About 20 years ago a good friend of mine gave me some gourds that she had grown in her garden and told me that people made all kinds of things with them. I did a bit of research and was hooked. I started growing, drying, and designing my own gourds into fanciful and useful boxes, baskets, bowls, and birdhouses. I love everything about this plant. It is fussy to grow, does not like the cold so needs to go into the garden at just the right temperature, takes nearly our whole Northeast summer to grow and sometimes nearly a year to dry. Once they are dry, I leave a few out on my work space and wait until I have figured out just the right thing to make them into. They actually reveal their characters to me which makes it somewhat easier. In my travels I have collected gourds from many places around the world and have discovered that they have been such an integral part of the history of just about every culture. I am inspired by other folk artists from other cultures who now mostly use gourds to express themselves artistically and make a living. Having grown my gourds from seed, cultivated and dried them and then designed them into something fun and useful, I really do feel quite an attachment to them.
I know that when you purchase one, you have made some sort of connection or know it is just the right thing for someone special to you. Know that your gourd has a long, honorable history in its past that you are now part of. Enjoy its future.
As a self-taught artist I have never felt confined by any prescribed way of doing things artistically.

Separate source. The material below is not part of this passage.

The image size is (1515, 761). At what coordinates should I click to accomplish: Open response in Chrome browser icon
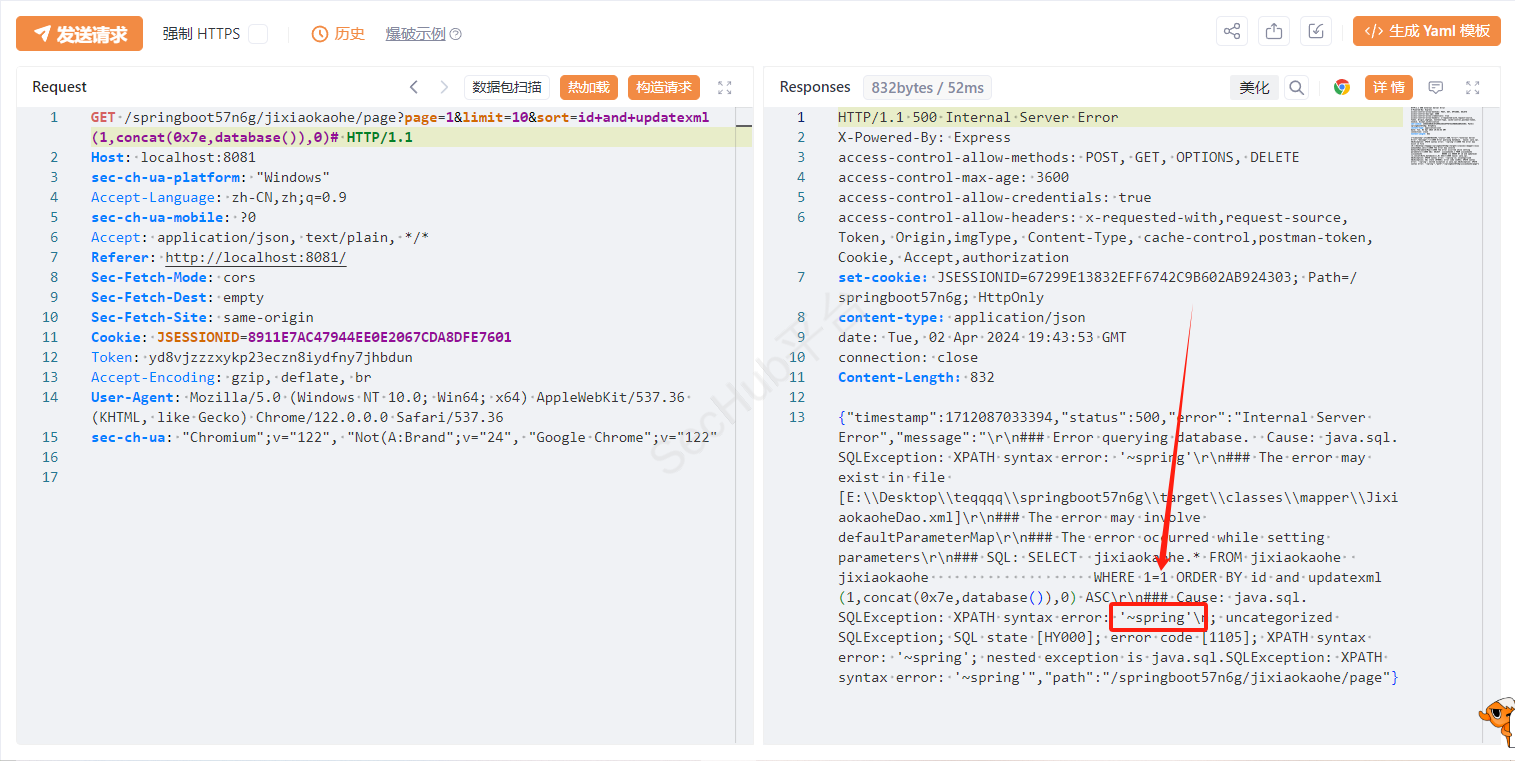[1342, 88]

Every day items and items in nature become the focus of my imagination and a whimsical way to express myself. The acorn Tooth Fairy Boxes came about when I found a cache of very large acorns one fall and decided to try and hollow them out. Once I accomplished that I wondered what to do with them. As a teacher of young children who are always losing their teeth, I soon came up with the idea of Tooth Fairy Boxes. I love that they are so perfect for this and, for the most part, retain their natural characteristics. My own children were beyond that stage when I came up with the idea so I put small earrings in them and hung them from the holiday tree for them to find.

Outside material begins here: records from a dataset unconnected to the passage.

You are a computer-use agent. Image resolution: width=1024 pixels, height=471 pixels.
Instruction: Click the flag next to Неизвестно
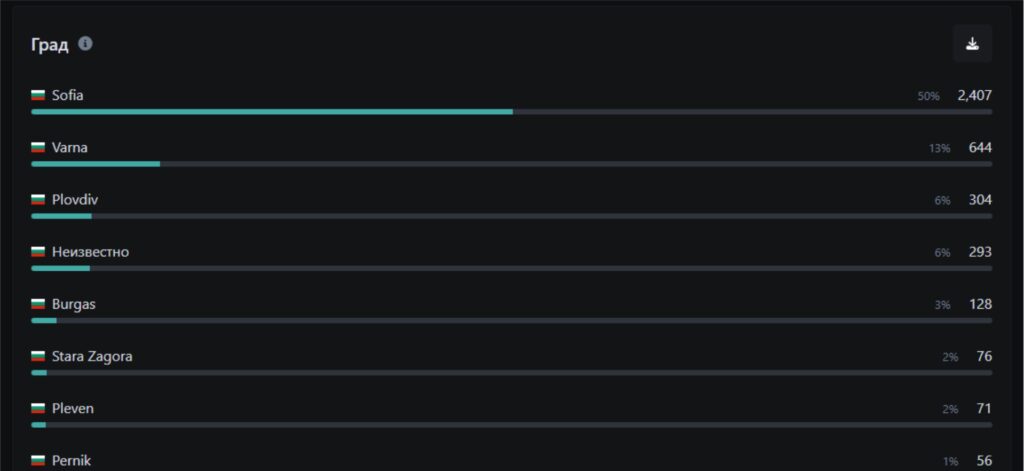coord(38,252)
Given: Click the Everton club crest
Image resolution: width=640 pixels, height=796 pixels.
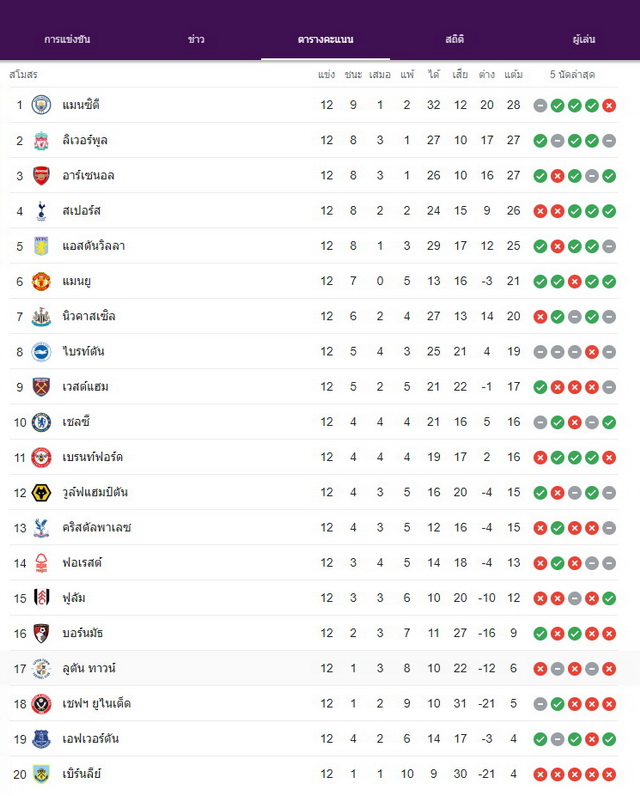Looking at the screenshot, I should click(41, 739).
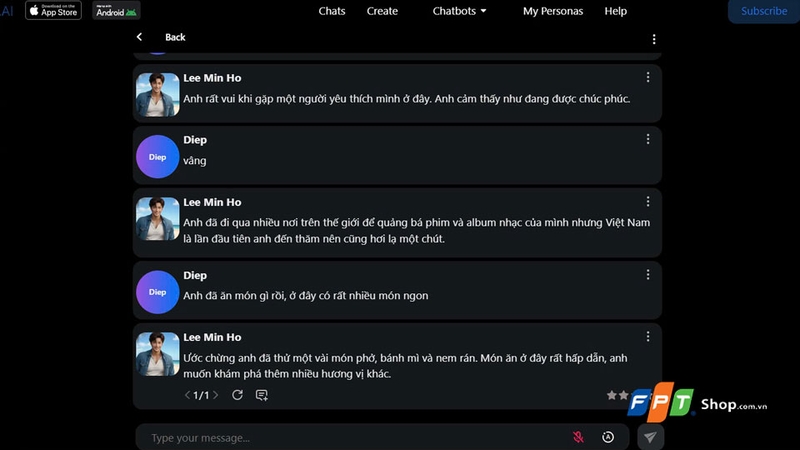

The Picket Fish were a kind of “ah-ha” moment that happened when I was moving an old fence and decided to remove the pickets to make them more manageable. A picket lying on its side had a nail hole towards the top and I thought it looked like a fish with an eye – a bit of cutting on an old band saw and some colorful paint later, Picket Fish were created. I really enjoy the splashes of bright colors and designing patterns to decorate them with. Some of them have very distinct and interesting patterns in the wood that, if they hadn’t been rescued from the junk pile, would never have been recognized.
There are gifts of art wherever you look. Please enjoy these and know that there are many more to discover.